THE TASK: Start to finish, reproduce the records below with nothing missing.

(Dataset entries)
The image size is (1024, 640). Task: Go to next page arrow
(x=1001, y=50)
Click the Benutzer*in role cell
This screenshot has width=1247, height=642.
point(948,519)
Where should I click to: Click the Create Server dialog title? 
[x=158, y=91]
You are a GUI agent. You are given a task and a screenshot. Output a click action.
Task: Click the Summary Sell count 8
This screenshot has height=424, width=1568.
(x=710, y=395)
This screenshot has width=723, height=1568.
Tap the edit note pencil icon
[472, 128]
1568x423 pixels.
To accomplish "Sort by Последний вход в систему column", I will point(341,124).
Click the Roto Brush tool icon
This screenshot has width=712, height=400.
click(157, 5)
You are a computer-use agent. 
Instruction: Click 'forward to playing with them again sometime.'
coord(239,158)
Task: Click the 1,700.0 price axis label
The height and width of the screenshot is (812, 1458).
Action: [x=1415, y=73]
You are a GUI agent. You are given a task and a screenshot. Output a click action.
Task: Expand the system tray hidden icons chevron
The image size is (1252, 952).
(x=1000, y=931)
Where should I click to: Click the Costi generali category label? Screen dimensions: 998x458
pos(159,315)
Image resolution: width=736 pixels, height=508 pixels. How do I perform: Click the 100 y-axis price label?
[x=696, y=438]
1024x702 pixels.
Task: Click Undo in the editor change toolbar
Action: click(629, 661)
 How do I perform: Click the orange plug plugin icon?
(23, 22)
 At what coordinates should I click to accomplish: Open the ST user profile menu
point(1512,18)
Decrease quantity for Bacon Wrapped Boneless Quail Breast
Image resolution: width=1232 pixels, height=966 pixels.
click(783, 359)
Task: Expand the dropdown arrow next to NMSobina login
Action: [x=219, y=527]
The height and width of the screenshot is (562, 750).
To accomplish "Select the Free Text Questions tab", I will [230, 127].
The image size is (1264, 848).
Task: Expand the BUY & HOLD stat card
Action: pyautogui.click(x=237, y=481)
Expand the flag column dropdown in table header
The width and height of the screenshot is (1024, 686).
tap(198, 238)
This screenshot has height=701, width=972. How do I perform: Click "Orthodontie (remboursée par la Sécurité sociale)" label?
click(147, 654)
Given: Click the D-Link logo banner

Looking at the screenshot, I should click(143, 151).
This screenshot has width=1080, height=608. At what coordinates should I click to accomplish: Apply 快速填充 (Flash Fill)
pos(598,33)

RESPONSE TO THE EXERCISE:
The image size is (1024, 640). Task: Go to next page arrow
(x=1001, y=50)
Click the Benutzer*in role cell
This screenshot has width=1247, height=642.
point(948,519)
Where should I click to: Click the Create Server dialog title? 
[x=158, y=91]
You are a GUI agent. You are given a task and a screenshot. Output a click action.
Task: Click the Summary Sell count 8
This screenshot has height=424, width=1568.
(x=710, y=395)
This screenshot has width=723, height=1568.
Tap the edit note pencil icon
[472, 128]
1568x423 pixels.
To accomplish "Sort by Последний вход в систему column", I will point(341,124).
Click the Roto Brush tool icon
This screenshot has width=712, height=400.
click(157, 5)
You are a computer-use agent. 
Instruction: Click 'forward to playing with them again sometime.'
coord(239,158)
Task: Click the 1,700.0 price axis label
The height and width of the screenshot is (812, 1458).
Action: [x=1415, y=73]
You are a GUI agent. You are given a task and a screenshot. Output a click action.
Task: Expand the system tray hidden icons chevron
The image size is (1252, 952).
(x=1000, y=931)
Where should I click to: Click the Costi generali category label? Screen dimensions: 998x458
pos(159,315)
Image resolution: width=736 pixels, height=508 pixels. How do I perform: Click the 100 y-axis price label?
[x=696, y=438]
1024x702 pixels.
Task: Click Undo in the editor change toolbar
Action: click(629, 661)
 How do I perform: Click the orange plug plugin icon?
(23, 22)
 At what coordinates should I click to accomplish: Open the ST user profile menu
point(1512,18)
Decrease quantity for Bacon Wrapped Boneless Quail Breast
Image resolution: width=1232 pixels, height=966 pixels.
click(783, 359)
Task: Expand the dropdown arrow next to NMSobina login
Action: [x=219, y=527]
The height and width of the screenshot is (562, 750).
To accomplish "Select the Free Text Questions tab", I will [230, 127].
The image size is (1264, 848).
Task: Expand the BUY & HOLD stat card
Action: pyautogui.click(x=237, y=481)
Expand the flag column dropdown in table header
The width and height of the screenshot is (1024, 686).
tap(198, 238)
This screenshot has height=701, width=972. How do I perform: Click "Orthodontie (remboursée par la Sécurité sociale)" label?
click(147, 654)
Given: Click the D-Link logo banner

Looking at the screenshot, I should click(143, 151).
This screenshot has width=1080, height=608. At what coordinates should I click to accomplish: Apply 快速填充 (Flash Fill)
pos(598,33)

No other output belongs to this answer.